Freitag, 9. September 2011

Der Dunkle Turm – Verrat

Wir erinnern uns: In Der lange Heimweg, dem zweiten Band der Graphic Novel zu Stephen Kings Dunklem Turm, wird Rolands, Alains und Cuthberts gefahrvolle Flucht aus Mejis gezeigt. Im dritten Band, Verrat betitelt, beginnt nun ein neuer Spannungsbogen. Der Handlungsort ist nun Gilead, der Sitz von Rolands Vater Steven Deschain, wo es zu allerlei Intrigen und Verwicklungen kommt, während John Farson, der geschworene Feind Steven Deschains und seiner Revolvermänner, seine Banden mordend und brandschatzend durchs Land ziehen lässt, um schließlich Gilead selbst in den Würgegriff zu nehmen.

Roland ist durch die Ereignisse in Mejis und ihre Nachwirkungen zu einem düster vor sich hin brütenden Jugendlichen geworden, voller Hass auf die Feinde Gileads und gleichzeitig fasziniert von ihren Machenschaften. Seine Freunde Alain und Cuthbert werden seit ihrer Rückkehr von den anderen Revolvermann-Zöglingen aus Neid gemieden. Rolands Mutter, Gabrielle Deschain, ist weiterhin Wachs in den Händen von Gileads verräterischem Hofzauberer Marten. So weit die altbekannten Charaktere. Neu eingeführt wird Aileen Ritter, eine Nichte des rüpeligen Revolvermann-Ausbilders Cort. Die androgyne Schönheit wurde von ihrem Onkel ausgebildet und ist eine hervorragende Schützin. Cort wollte dem elternlosen Mädchen damit die Möglichkeit geben, sich in der großen, bösen Welt notfalls selbst verteidigen zu können. Aileen sieht die Sache etwas anders. Sie will sich nicht mit der ihr beschiedenen Frauenrolle zufrieden geben und ein Revolvermann werden. Ihre Ausbildung durch Cort sieht sie als ersten Schritt in diese Richtung.

Stärker als je zuvor wird in Verrat deutlich, wie unglaublich patriarchal die Welt des Dunklen Turms ist. Die Revolvermänner von Gilead sind ja nichts anderes als ein Ritterorden mit dem Auftrag, die Schwachen zu beschützen. Und die Schwachen sind anscheinend vor allem Frauen, die sich diesen Schutz gefallen zu lassen haben. Entsprechend nimmt sich das Gros der Frauengestalten aus Kings Zyklus auch eher klischeehaft und traditionell aus: Gabrielle Deschain ist das schwache, verführbare Weib par excellence. Rolands Geliebte Susan Delgado ist dermaßen ätherisch und anbetungswürdig, dass ihr im Grunde gar nichts anderes übrig bleibt, als einen frühen und unschuldigen Tod zu sterben. Die Hexe Rhea ist archetypisch alt, vertrocknet und neiderfüllt. Wirklich interessante weibliche Figuren sind im Grunde nur Susannah Dean und Coral Thorin. Da kommt ein Charakter wie Aileen Ritter gerade recht, und ich hoffe sehr, dass sie in den weiteren Bänden nicht zur Randfigur degradiert wird.

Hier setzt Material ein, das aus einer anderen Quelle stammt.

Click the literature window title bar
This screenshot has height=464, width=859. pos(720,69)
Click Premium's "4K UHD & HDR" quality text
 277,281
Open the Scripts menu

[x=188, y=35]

Das Team hinter Verrat ist das gleiche wie bei den beiden Vorgängerbänden. Und wie schon in Der lange Heimweg gibt es auch im vorliegenden Band jede Menge Nerd-Infos als Anhang zur Geschichte. Diesmal über Frauenrollen in Mittwelt und den Oriza-Kult (bekannt aus Wolves of the Calla, dem fünften Band der Romanreihe), über die Kleinen Schwestern von der Rose, über die Manni sowie über Giftmorde und Rätselwettbewerbe in Mittwelt. Das kann man mögen, muss man aber nicht. Ich finde die kurzen Texte mal mehr, mal weniger interessant. Aber letztlich sind es ja die bunten Bildchen und die Story, auf die es hier ankommt. Und die wissen nach wie vor zu überzeugen.

Verrat von Stephen King (Idee), Robin Furth (Story), Peter David (Skript), Jae Lee & Richard Isanove (Zeichnungen) ist 2010 bei Heyne erschienen. Die Übersetzung besorgte Wulf Bergner.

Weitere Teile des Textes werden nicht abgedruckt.